Hypercholestérolémie familiale : le dépistage infantile est efficace

Par Anne-Laure Lebrun

Cette maladie expose les patients à un sur-risque de maladies cardiovasculaires. Pour éviter les complications, des chercheurs recommandent de dépister les enfants. 

belchonock/epicura

Si l’hypercholestérolémie familiale était diagnostiquée précocement, ses conséquences cardiovasculaires pourraient être limitées, suggère une étude britannique dans le New England Journal of Medicine. Les chercheurs de l’université Queen Mary de Londres ont, en effet, calculé qu’en Angleterre et au Pays de Galles, 600 crises cardiaques pourraient être évitées chaque année, chez des personnes de moins de 40 ans, si les malades étaient dépistés avant leur 3ème anniversaire.

Cet excès de cholestérol héréditaire est la maladie génétique la plus fréquente en cardiologie. Environ une personne sur 200 en souffre, soient quelque 300 000 Français. Mais seulement 1 % des patients seraient diagnostiqués. Or, sans traitement, les malades ont un risque d’infarctus du myocarde décuplé avant 40 ans. Pourtant, les tests pour repérer les mutations responsables de l’hypercholestérolémie existent. Le diagnostic peut également être posé si l’enfant a un taux élevé de « mauvais » cholestérol (LDL cholestérol), et si un des parents présentent également un taux de cholestérol élevé, et a été victime d’accidents cardiovasculaires prématurés.

 

 

 

Dépister au moment de la vaccination

Les chercheurs britanniques ont donc souhaité étudier l’impact d’un diagnostic précoce sur le devenir des enfants. Ils ont testé 10 095 enfants de 1 à 2 ans et leurs parents, à l’occasion des premières vaccinations.
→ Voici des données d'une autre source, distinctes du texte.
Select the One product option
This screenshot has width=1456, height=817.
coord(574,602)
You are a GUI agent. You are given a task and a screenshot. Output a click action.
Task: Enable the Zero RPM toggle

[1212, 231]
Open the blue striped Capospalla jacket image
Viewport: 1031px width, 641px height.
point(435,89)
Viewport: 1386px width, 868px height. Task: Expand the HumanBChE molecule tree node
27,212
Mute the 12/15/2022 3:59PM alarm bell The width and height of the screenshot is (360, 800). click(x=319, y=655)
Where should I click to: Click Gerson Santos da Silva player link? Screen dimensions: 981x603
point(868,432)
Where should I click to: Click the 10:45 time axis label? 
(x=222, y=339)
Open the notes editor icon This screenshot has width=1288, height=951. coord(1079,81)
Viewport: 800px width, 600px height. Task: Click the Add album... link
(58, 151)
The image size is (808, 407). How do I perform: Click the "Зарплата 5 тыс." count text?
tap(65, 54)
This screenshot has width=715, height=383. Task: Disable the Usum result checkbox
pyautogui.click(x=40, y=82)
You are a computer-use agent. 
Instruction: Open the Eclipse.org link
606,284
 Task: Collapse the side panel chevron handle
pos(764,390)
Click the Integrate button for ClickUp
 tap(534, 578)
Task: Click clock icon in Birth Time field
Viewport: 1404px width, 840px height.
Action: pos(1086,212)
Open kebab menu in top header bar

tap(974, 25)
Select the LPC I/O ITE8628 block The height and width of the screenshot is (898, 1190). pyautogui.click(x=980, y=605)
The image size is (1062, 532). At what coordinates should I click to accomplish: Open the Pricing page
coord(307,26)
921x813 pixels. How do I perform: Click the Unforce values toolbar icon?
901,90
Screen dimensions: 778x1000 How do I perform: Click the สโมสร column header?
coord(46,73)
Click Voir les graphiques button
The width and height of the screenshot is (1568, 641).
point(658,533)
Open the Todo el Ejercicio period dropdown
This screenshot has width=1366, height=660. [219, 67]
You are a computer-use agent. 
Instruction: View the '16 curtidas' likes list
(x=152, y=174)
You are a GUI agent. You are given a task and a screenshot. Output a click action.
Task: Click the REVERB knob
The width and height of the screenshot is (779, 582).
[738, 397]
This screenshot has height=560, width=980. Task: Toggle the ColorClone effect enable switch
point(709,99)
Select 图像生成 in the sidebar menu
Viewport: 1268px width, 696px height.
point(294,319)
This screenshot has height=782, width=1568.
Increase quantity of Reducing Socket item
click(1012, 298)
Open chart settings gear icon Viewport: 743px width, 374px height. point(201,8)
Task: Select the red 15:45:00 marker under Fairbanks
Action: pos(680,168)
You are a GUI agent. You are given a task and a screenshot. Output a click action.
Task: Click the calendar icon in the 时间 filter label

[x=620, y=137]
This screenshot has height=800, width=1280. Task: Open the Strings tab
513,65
L’hypercholestérolémie familiale a été diagnostiquée chez 40 enfants, dont 32 étaient porteurs d’une mutation responsable de la maladie et 8 présentaient un taux élevé de cholestérol malgré l’absence de la mutation. Lorsque les enfants étaient diagnostiqués, les parents étaient recontactés pour passer des tests. A cette occasion, 40 parents ont appris qu’ils étaient atteints de cette maladie. Au total, un malade était identifié toutes les 125 personnes dépistées.

« C’est la première fois que nous démontrons qu’un dépistage infantile et parentale fonctionne à une grande échelle, commente le Pr David Wald, responsable des travaux. Cette méthode est la seule qui peut permettre de couvrir toute la population et identifier les personnes à haut risques de crise cardiaque ». Fort de cette expérience, le spécialiste espère que les agences sanitaires envisageront de proposer ces tests au moment de la vaccination des enfants.

Grâce à cette stratégie de dépistage précoce, il est possible de mettre en place des mesures de prévention pour réduire un maximum le risque de pathologies cardiovasculaires. Chez les enfants, en particulier si jeunes, les traitements médicamenteux ne sont pas prescrits immédiatement. Les médecins optent d’abord pour des mesures diététiques basées sur une alimentation équilibrée. Mais si celles-ci échouent, et que le LDL cholestérol dépasse 1,9 g/L, les médicaments anti-hypocholestérolémiants sont indiqués.